When my father related this story to me I was barely 13 years old; it proved to be a key turning point in my life and ultimately led me on a continuing quest to determine the strange truth that lies behind the UFO puzzle. I made mention of my father’s experience in my first book, A Covert Agenda, which hit the bookstores in late 1997. Following its publication, a number of important sources came forward to corroborate the remarkable events of September 1952—including a man named Bill Maguire, who had enlisted in the Royal Air Force in 1950. To say that Maguire had an interesting story to tell of a Top Secret facility is quite an understatement.
Bill Maguire
For a brief period in September 1952, at the height of Operation Mainbrace, Maguire was holed up in a Top Secret military facility buried far below the English countryside.

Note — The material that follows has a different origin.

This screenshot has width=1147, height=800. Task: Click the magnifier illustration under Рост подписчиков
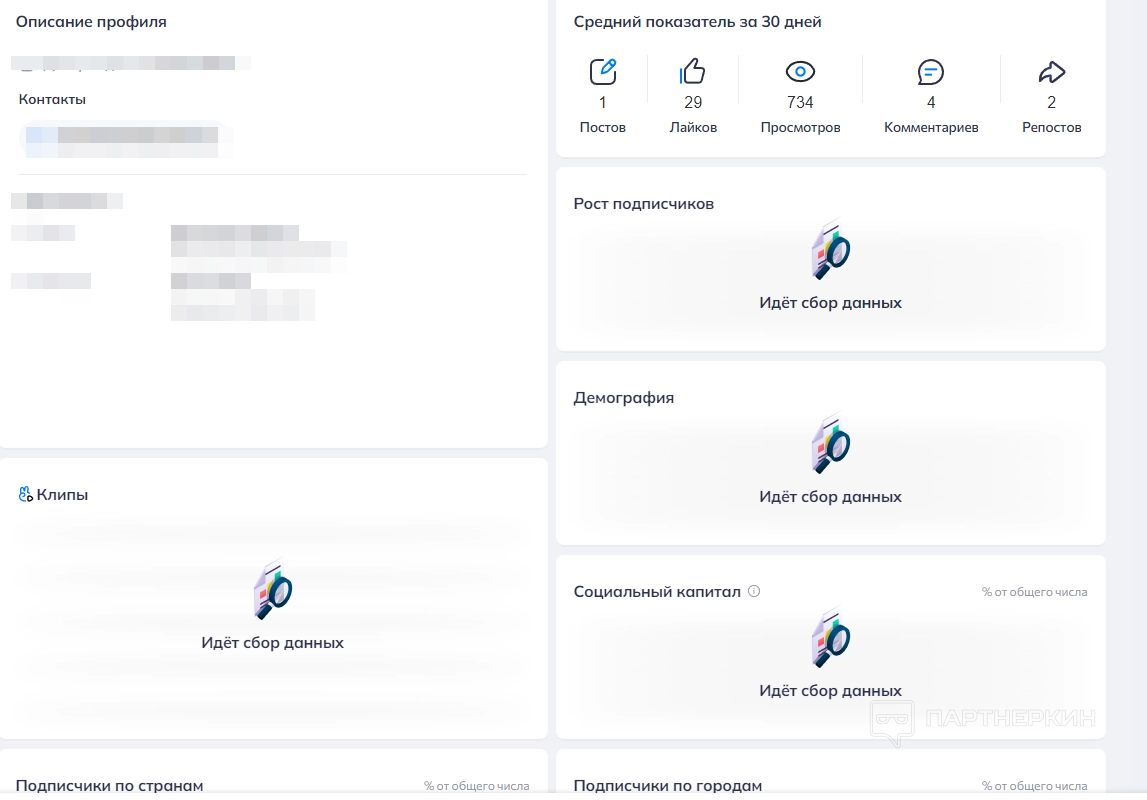tap(830, 251)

It was hardly of conventional proportions: The entrance-point was a metal hatch that sat atop a small mound in the middle of a normal-looking field near RAF Sandwich, in the county of Kent. Maguire was afforded a truly astonishing, firsthand taste of just one of many government-controlled underground lairs that secretly dominate the world below our very feet. As he lowered himself into the entrance-point, Maguire was confronted by a staircase that descended for approximately half a mile into a huge room populated by more than a hundred people, all frantically involved in tracking something sensational on the huge wall of radar screens that dominated the room.